Он толкается языком внутрь. И одновременно пальцами сдвигает в сторону промокшее белье.
Глава 20. Взрослые игры
Никто не сходит с ума сильнее, чем одиночки.
Следующие две недели проходят у меня под лозунгом: «Отосплюсь в другой жизни».
Бросаю свои подработки. Исчезаю с радаров для друзей. В редких разговорах с мамой перехожу на «Всё отлично» и «Прости, очень занята».

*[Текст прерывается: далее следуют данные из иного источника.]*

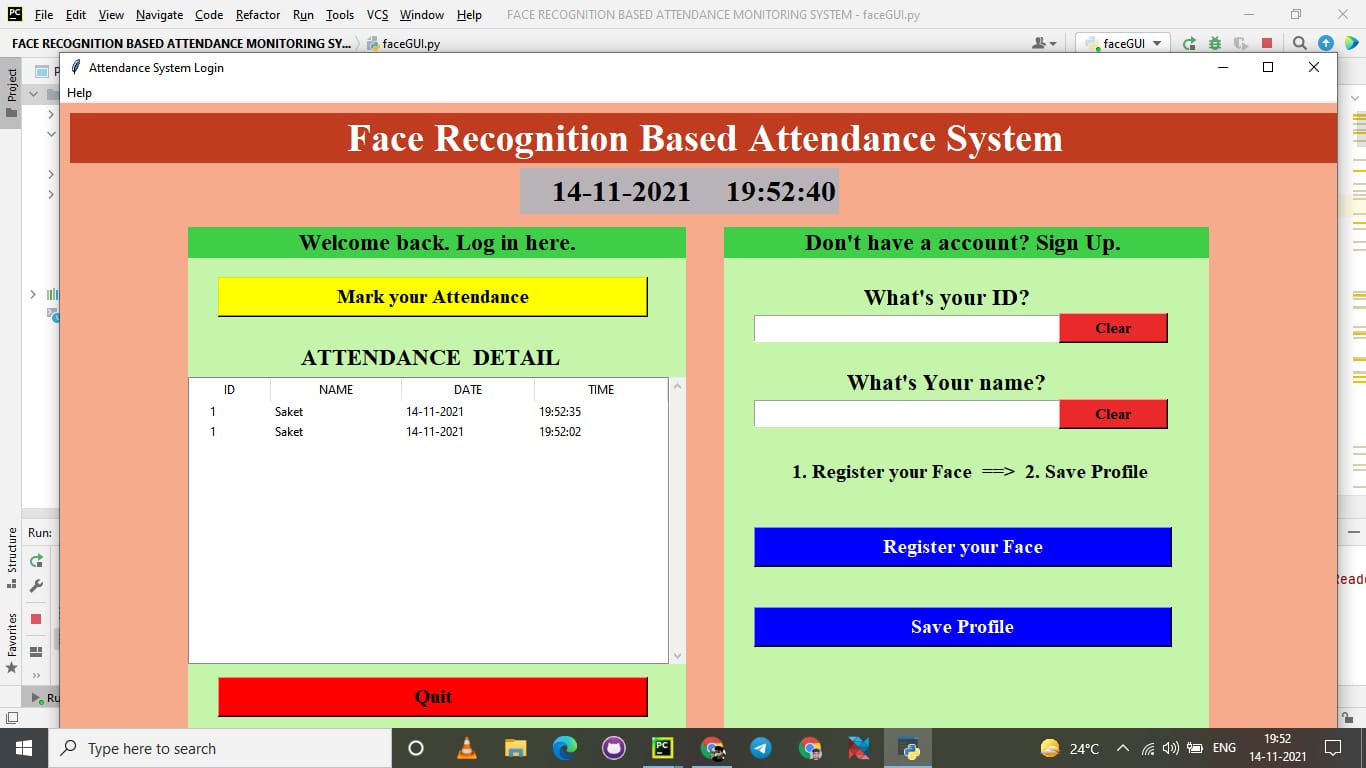Stop the running program with the red square icon
Image resolution: width=1366 pixels, height=768 pixels.
[x=1268, y=43]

Никогда раньше не позволяла себе такой вольности. Наши отношения и без того слишком зыбкие. Последние полтора года они держатся исключительно на разговорах о Питере и моих редких болезнях из-за акклиматизации. А сейчас ни минуты не хочется тратить на пустое.
В учебе тоже становлюсь экономной. В университете жадно впитываю все знания, которые могут дать преподаватели. Ни на что не отвлекаюсь. Забываю о социальных сетях и не замечаю сообщений.
Каждую секунду я проживаю на полную катушку. На переменах делаю домашку и зубрю конспекты. Отмахиваюсь от предложений посидеть в кафе после пар. Игнорирую заинтересованные взгляды Кристины и других однокурсниц.
Дома тоже впитываю. И вечерами, и ночами, и выходные напролет. Изучаю как сакральную науку. Но не медицину, а саму себя и своего мужчину.
Пользуясь тем, что в доме больше никого нет, мы с Марком не вылезаем из кровати. Близость чаще всего начинается еще в машине. Я сама снимаю белье, как только оказываюсь на пассажирском сиденье бэхи. Сама бесстыдно ласкаю себя под чутким руководством Шаталова.
Этот осторожный гад никогда не прикасается. Вместо помощи он описывает, как именно хочет, чтобы я себя трогала. Командует, насколько глубоко и как медленно. Подбадривает, видя, что смущаюсь чего-то нового или сдерживаюсь. И останавливает, заметив, что захожу слишком далеко.
После оргазма рядом с ним я рассыпаюсь на кусочки. Становлюсь такой податливой и слабой, что Марку приходится нести меня в дом на руках.